# Bending aluminium flat bar



## Eric The Viking (8 Jun 2018)

I have just bought some 2" x 1/8" extruded aluminium bar for a project up on the roof. It's a cover for a butt-join between two solar panels, and ideally I need to put a right angle into it, bending one end over, so it covers the ends of the join too.

The metal factor said it was "heat treated" extrusion, so would be hard to bend without fracturing. 

Is this likely? I've never heard of it before with aluminium, but my experience is very limited. Admittedly, although I've worked aluminium sheet before, I've never bent anything 1/8" thick. I have enough spare to experiment with, and it doesn't have to be a tight radius either (well, not very).
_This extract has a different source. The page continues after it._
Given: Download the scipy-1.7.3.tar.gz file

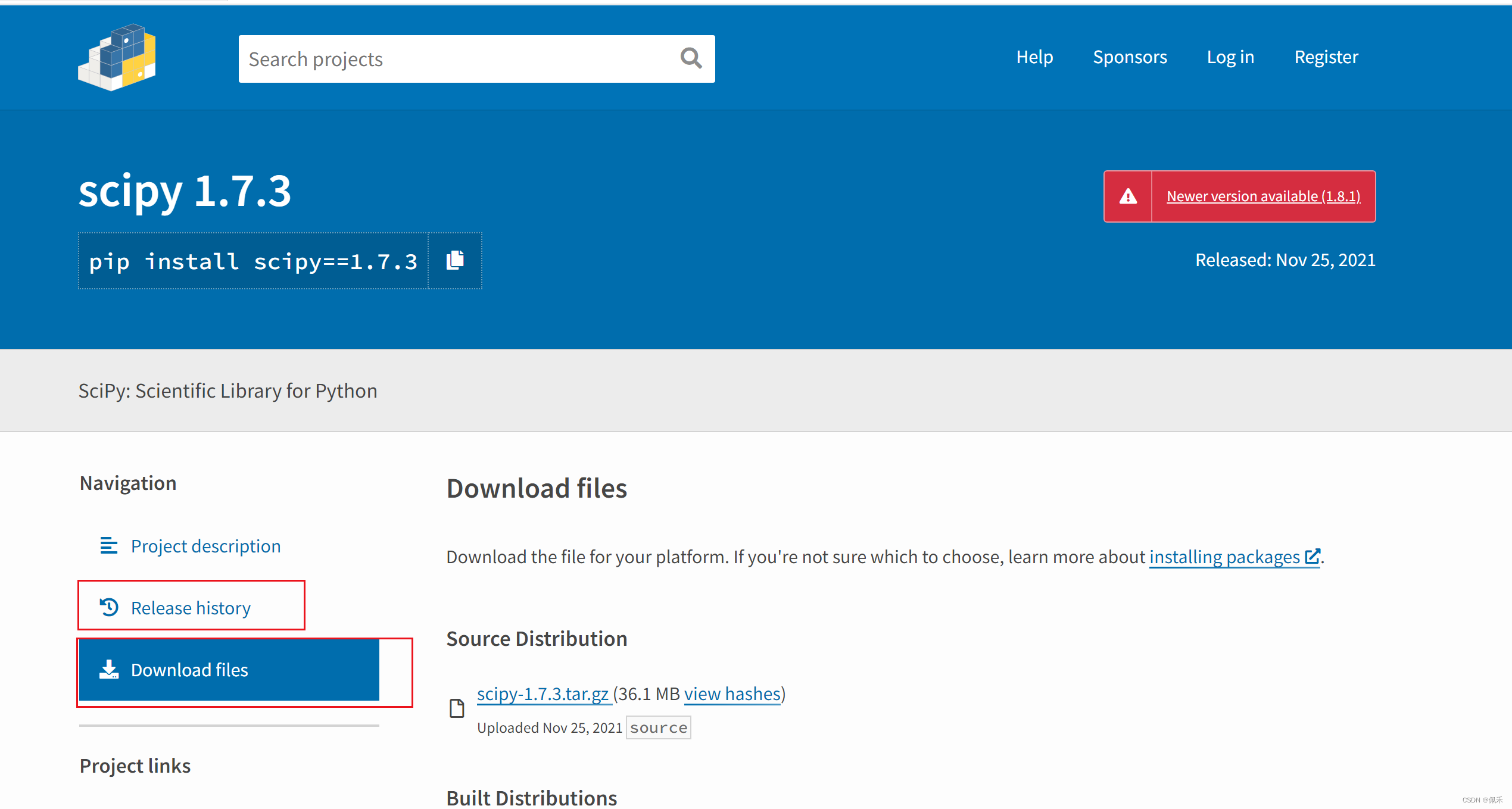Looking at the screenshot, I should 543,694.
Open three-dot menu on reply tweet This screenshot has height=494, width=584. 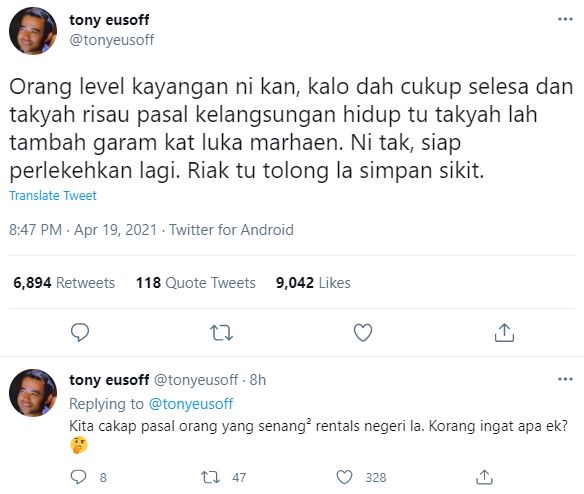click(x=565, y=379)
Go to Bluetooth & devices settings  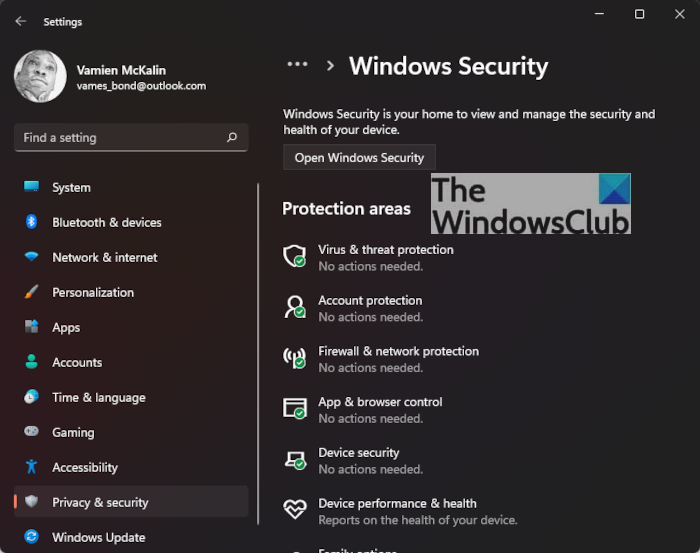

Probably 1-2mm round the inside radius would do it.

Is there anything I can do to ensure I get a good bend , for example heating it (I have propane and MAPP gas)? 

Worst case I can simply cut it and use it as two plates at right angles, but sadly I haven't any way of welding it (MIG set but no suitable wire nor shielding gas). I'd rather use it in one piece as it would be more waterproof - important on the roof.

Any thoughts appreciated.

TIA,

E.


----------



## chiokli (8 Jun 2018)

You can anneal the aluminium before forming. I put a layer of liquid soap or Fairy Up liquid on the surface so I can see when it has reached temperature from the blowtorch (it'll bubble, go white and dry out). At that point you can quench it with water and it should be more pliable for cold bending. Heating it before bending won't help, it behaves differently to mild steel. 3mm thick is perfectly possible to clamp sturdily (with a piece of square steel on the inside as a right angle die) and bend it with a mallet. 

Clamp the short end and bend the long end and you should be fine. If it starts to display signs of cracking or fatigue, you can repeat the annealing process to mitigate it.


----------



## Sideways (9 Jun 2018)

First point is to say that *I have no experience of this at all,* but the recommendation to cool the aluminium in water after heating sounds questionable. I do know that quenching steel in water makes it hard and brittle and this sounds worryingly similar.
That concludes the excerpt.